%%
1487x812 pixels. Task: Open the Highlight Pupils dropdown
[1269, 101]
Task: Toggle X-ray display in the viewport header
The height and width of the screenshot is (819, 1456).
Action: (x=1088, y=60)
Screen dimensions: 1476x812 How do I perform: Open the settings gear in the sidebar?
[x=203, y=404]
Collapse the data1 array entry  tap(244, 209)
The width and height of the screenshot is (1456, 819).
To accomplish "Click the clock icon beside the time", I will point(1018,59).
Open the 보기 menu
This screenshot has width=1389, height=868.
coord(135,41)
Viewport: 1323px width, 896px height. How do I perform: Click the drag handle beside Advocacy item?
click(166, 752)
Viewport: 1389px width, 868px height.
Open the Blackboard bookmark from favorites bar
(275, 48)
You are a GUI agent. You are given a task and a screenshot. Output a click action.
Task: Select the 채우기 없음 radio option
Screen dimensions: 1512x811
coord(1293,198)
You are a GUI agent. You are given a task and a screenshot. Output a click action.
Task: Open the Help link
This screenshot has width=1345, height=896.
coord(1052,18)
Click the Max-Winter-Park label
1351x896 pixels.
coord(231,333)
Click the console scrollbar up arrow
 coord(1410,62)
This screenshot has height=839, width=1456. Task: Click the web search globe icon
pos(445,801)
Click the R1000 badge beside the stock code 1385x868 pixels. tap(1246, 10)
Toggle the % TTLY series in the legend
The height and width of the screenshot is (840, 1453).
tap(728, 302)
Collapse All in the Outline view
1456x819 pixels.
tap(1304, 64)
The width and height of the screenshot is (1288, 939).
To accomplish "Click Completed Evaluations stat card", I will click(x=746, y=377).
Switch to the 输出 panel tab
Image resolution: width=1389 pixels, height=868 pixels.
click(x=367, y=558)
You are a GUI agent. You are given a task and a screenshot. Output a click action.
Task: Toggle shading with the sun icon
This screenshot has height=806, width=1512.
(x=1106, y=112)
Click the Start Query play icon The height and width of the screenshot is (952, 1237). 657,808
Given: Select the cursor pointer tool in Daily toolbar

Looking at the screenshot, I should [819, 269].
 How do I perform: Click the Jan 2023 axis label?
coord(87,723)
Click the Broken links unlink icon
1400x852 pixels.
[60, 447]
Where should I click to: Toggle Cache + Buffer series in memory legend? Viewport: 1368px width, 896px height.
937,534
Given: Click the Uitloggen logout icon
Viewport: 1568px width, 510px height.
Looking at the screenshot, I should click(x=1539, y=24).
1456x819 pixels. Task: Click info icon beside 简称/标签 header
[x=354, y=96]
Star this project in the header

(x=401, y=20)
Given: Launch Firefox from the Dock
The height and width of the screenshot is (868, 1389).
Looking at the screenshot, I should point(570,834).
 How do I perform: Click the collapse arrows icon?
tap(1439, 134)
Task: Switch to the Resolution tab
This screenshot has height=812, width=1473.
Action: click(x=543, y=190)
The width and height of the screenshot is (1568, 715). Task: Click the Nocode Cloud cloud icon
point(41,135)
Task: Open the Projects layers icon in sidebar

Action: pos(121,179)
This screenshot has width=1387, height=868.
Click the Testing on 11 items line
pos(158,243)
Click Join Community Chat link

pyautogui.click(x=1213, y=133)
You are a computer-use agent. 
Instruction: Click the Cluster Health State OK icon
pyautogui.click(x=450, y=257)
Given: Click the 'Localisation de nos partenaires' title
%%
• Work required: Nothing should be left out: repeat all of the data exactly.

• Reply:
1487x812 pixels. Task: Open the Highlight Pupils dropdown
[1269, 101]
Task: Toggle X-ray display in the viewport header
The height and width of the screenshot is (819, 1456).
Action: (x=1088, y=60)
Screen dimensions: 1476x812 How do I perform: Open the settings gear in the sidebar?
[x=203, y=404]
Collapse the data1 array entry  tap(244, 209)
The width and height of the screenshot is (1456, 819).
To accomplish "Click the clock icon beside the time", I will point(1018,59).
Open the 보기 menu
This screenshot has width=1389, height=868.
coord(135,41)
Viewport: 1323px width, 896px height. How do I perform: Click the drag handle beside Advocacy item?
click(166, 752)
Viewport: 1389px width, 868px height.
Open the Blackboard bookmark from favorites bar
(275, 48)
You are a GUI agent. You are given a task and a screenshot. Output a click action.
Task: Select the 채우기 없음 radio option
Screen dimensions: 1512x811
coord(1293,198)
You are a GUI agent. You are given a task and a screenshot. Output a click action.
Task: Open the Help link
This screenshot has width=1345, height=896.
coord(1052,18)
Click the Max-Winter-Park label
1351x896 pixels.
coord(231,333)
Click the console scrollbar up arrow
 coord(1410,62)
This screenshot has height=839, width=1456. Task: Click the web search globe icon
pos(445,801)
Click the R1000 badge beside the stock code 1385x868 pixels. tap(1246, 10)
Toggle the % TTLY series in the legend
The height and width of the screenshot is (840, 1453).
tap(728, 302)
Collapse All in the Outline view
1456x819 pixels.
tap(1304, 64)
The width and height of the screenshot is (1288, 939).
To accomplish "Click Completed Evaluations stat card", I will click(x=746, y=377).
Switch to the 输出 panel tab
Image resolution: width=1389 pixels, height=868 pixels.
click(x=367, y=558)
You are a GUI agent. You are given a task and a screenshot. Output a click action.
Task: Toggle shading with the sun icon
This screenshot has height=806, width=1512.
(x=1106, y=112)
Click the Start Query play icon The height and width of the screenshot is (952, 1237). 657,808
Given: Select the cursor pointer tool in Daily toolbar

Looking at the screenshot, I should [819, 269].
 How do I perform: Click the Jan 2023 axis label?
coord(87,723)
Click the Broken links unlink icon
1400x852 pixels.
[60, 447]
Where should I click to: Toggle Cache + Buffer series in memory legend? Viewport: 1368px width, 896px height.
937,534
Given: Click the Uitloggen logout icon
Viewport: 1568px width, 510px height.
Looking at the screenshot, I should click(x=1539, y=24).
1456x819 pixels. Task: Click info icon beside 简称/标签 header
[x=354, y=96]
Star this project in the header

(x=401, y=20)
Given: Launch Firefox from the Dock
The height and width of the screenshot is (868, 1389).
Looking at the screenshot, I should point(570,834).
 How do I perform: Click the collapse arrows icon?
tap(1439, 134)
Task: Switch to the Resolution tab
This screenshot has height=812, width=1473.
Action: click(x=543, y=190)
The width and height of the screenshot is (1568, 715). Task: Click the Nocode Cloud cloud icon
point(41,135)
Task: Open the Projects layers icon in sidebar

Action: pos(121,179)
This screenshot has width=1387, height=868.
Click the Testing on 11 items line
pos(158,243)
Click Join Community Chat link

pyautogui.click(x=1213, y=133)
You are a computer-use agent. 
Instruction: Click the Cluster Health State OK icon
pyautogui.click(x=450, y=257)
Given: Click the 'Localisation de nos partenaires' title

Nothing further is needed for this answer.